BDS’s leader Omar Barghouti has stated his opposition to the existence of a State of Israel and a Jewish state within any borders - but he insists on the Palestinian’s right to self-determination on the same piece of land. The hypocrisy is obvious: self-determination cannot exist for just one group of people – especially when the leaders of the said group have routinely rejected or ignored offers of statehood.

Additionally, the pressure put on governments and leading bodies such as the UN to condemn and sanction Israel creates a disproportionate and inflammatory response to Israel’s actions. It also deflects international attention from countries where violations of human rights are commonplace and go unpunished (the irony of Qatar and Saudi Arabia sitting on the UNHRC does not go unnoticed).

Finally, the BDS movement claims that it is not anti-semitic, and in fact “opposes as a matter of form all forms of racism, including Islamophobia and anti-semitism”. This poses a two-fold problem: when international sanctions are applied only to Israel – the declared State for Jews – anti-semitism as opposed to an anti-Israel stance must be considered. Also, even if BDS is not innately anti-semitic, the rise of BDS in communities and especially on university campuses has led to Jews feeling unsafe or even being harassed. As an institution, BDS may not be intrinsically anti-semitic, but the question remains over whether it should bear responsibility for actions done in its name.

Chances are that if you support Israel and her right to exist, you are against BDS. A virulent campaign cannot be fought by thought alone: if BDS is active in its persecution of Israel, we must be active in our counter-attacks against it.

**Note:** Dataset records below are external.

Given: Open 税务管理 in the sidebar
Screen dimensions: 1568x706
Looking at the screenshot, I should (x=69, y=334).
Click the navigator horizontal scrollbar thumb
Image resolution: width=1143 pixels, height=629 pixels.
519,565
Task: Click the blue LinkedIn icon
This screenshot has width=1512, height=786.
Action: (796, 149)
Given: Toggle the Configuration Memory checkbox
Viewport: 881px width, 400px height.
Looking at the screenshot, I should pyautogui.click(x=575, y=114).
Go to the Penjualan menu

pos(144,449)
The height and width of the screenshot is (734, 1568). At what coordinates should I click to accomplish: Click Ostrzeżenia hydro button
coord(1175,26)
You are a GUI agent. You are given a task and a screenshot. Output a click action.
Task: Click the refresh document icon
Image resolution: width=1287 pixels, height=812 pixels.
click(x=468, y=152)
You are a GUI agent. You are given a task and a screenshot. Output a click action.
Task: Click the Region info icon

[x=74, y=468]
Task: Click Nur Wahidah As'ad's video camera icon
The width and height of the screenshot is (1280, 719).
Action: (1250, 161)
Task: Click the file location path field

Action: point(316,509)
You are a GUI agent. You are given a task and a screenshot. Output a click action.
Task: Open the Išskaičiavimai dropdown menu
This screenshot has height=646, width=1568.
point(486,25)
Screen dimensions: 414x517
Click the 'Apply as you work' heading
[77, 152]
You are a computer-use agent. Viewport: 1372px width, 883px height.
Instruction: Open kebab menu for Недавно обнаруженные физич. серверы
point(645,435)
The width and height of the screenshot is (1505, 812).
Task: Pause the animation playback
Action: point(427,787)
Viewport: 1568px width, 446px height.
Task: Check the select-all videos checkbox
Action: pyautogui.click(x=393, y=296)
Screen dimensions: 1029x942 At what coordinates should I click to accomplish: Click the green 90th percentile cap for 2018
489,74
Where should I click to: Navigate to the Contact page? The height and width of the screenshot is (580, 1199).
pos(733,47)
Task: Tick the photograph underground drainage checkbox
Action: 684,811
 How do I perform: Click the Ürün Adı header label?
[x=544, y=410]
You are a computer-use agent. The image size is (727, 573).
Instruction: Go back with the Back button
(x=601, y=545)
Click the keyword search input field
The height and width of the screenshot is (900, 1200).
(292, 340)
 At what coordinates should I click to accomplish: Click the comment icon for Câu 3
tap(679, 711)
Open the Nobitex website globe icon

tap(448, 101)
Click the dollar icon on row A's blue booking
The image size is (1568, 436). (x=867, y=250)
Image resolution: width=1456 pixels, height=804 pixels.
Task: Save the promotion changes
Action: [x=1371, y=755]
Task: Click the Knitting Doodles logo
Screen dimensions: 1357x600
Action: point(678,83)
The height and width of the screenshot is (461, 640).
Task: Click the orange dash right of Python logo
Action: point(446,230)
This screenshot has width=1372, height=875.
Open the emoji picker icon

There are several ways that you can support Israel. Educate yourself as to the facts about Israel and the ongoing conflict surrounding the country. Read real news and keep up-to-date with what’s going on in Israel. Get involved in local politics – your vote has the power to affect great change when anti-Israel or anti-BDS legislation is on the ballot. If you’re planning a family trip, consider Israel as your destination – tourism helps Israel’s economy thrive, which is crucial when BDS’s goal is to disrupt the country’s economic stability in a bid to make it cave to their demands.

And finally? This Black Friday, shop in Israel. Whether you’re hunting for great deals or looking for Hanukkah gifts, there’s nothing better than ending Thanksgiving with an all-Israeli shopping spree. After all, we have Israel – and that’s worth giving thanks for.